俺は下半身がだらしないわけでもないし、無口でクールなキャラを貫くために、失敗はしたくない。
しかし、副会長となら噂にならないと思う。けっこう打算的。
「欲しいと思って」
いまの状況からいうと、まぁ、下的な意味なんだろうけど。
「橋上智樹が、全部欲しいと思って」
いつも通り悪い笑みを浮かべる副会長は、いっそ清清しい。
性的な色気をまったく感じないその笑みは見ほれるほどだ。
「心身ともに」
最後につけたされた言葉に、さすがに日和見みたいな状態になっていた俺も、素で声を上げた。
「はぁ?」
「告白の答えがそれか?」
「いや、ここで告白がきた意味わからんし」
俺は素のままつっこみをいれる。
驚きのフラグ。
無口クールを演じる腐男子会計に思いをよせてるっぽい、性格悪い守銭奴副会長。
なんかもう、何処が好きになったか解らない。
あまったから組み合わせてみた、意外と萌えたしいけると思った。
みたいな組み合わせじゃねぇか。
「俺はあまり我慢はしない主義でな」
「いや、そういう問題じゃねーだろそれ」
「…ギャップもえとかいうやつじゃないか?」
覚えたての単語を並べてみました。みたいなこというのやめてください。そして、そんなことひとつも思ってないだろ。
「橋上、前から思っていたんだが、無口でクールというのは間違いのない選択だったと思うが、お前の有無を言わせない計画性とごり押し具合は色々そのキャラに無理をさせている。しかし、そこがとても気に入っている。というよりも、そこに惚れた」
そこに惚れたって変わった趣味だよ、あんた。しかも、有無を言わせない計画性とごり押し具合って何。俺、どんだけ。
「…で、俺にいい返事もらえると思ってる?」
「いや、別に」
あっさりしたもんだ。
そうだよな、俺はなるべく近寄らないようにしてたしな。それなのにばれてるってあたりも酷いがな。
「欲しいものはどんな手を使ってでも手に入れる。
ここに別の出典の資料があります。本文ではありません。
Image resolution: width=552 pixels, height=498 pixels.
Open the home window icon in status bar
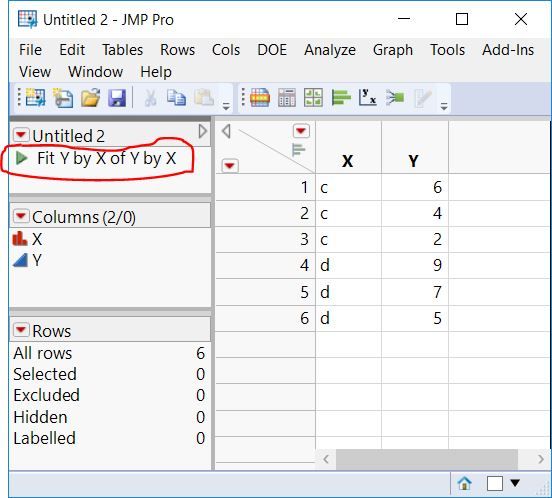[x=464, y=483]
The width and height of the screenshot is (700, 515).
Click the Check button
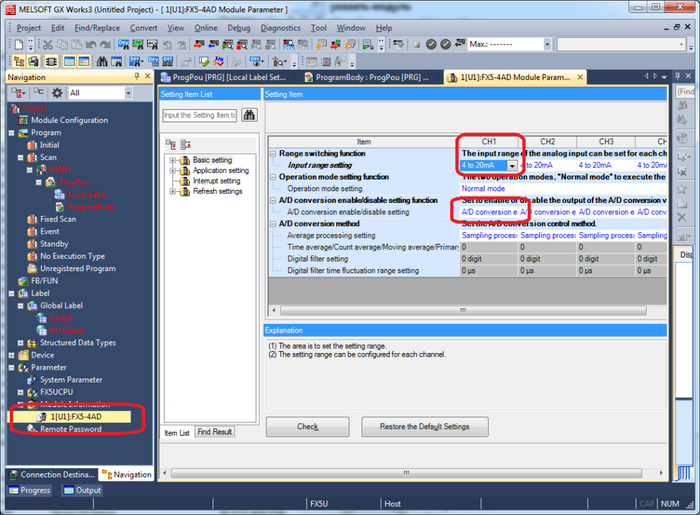coord(307,426)
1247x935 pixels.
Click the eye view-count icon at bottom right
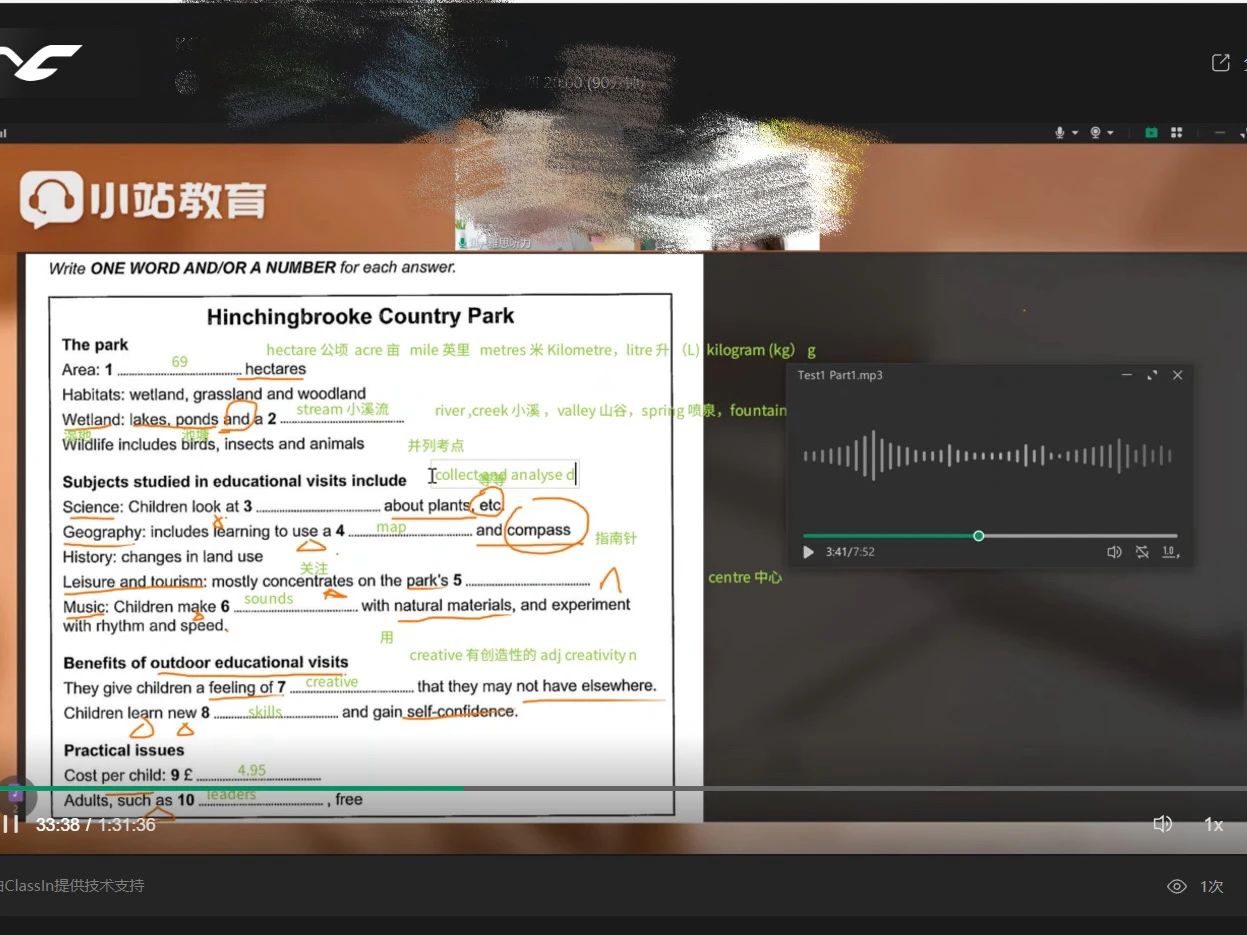[1177, 886]
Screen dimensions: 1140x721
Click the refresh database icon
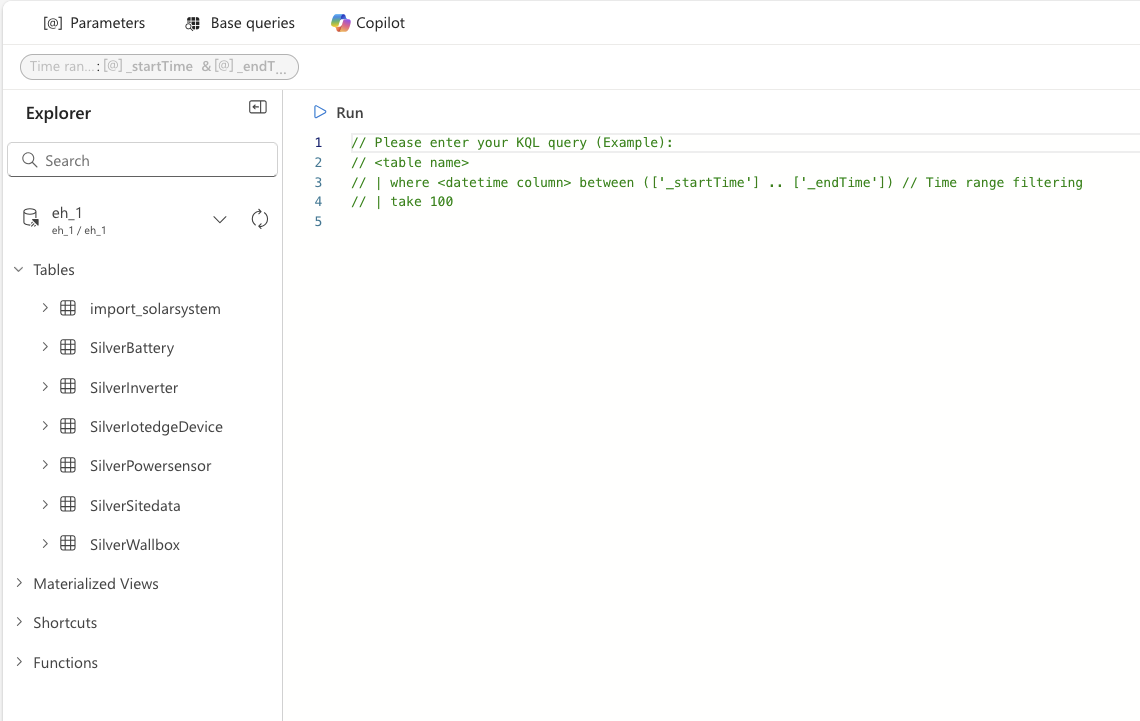260,219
…橋上なら、解ると思うが?まぁ、宣戦布告だ」
妙に、納得しました。
俺も欲しいものを手に入れるための努力は惜しまないタイプだし、副会長は本当に見た目を裏切らない姑息っぷりなのだ。悪い男と表現されるようなら生温いと思う。
性格が悪いことを隠すことがない点はもう、天晴れだ。

で、だ。

結局、その日は副会長と一戦交えて、さすが副会長、すばらしい騎乗位でしたな具合で。
あの手この手を使われて、今に至ります。
あの手この手というか、手練手管に落ちたといっても過言じゃないんですが。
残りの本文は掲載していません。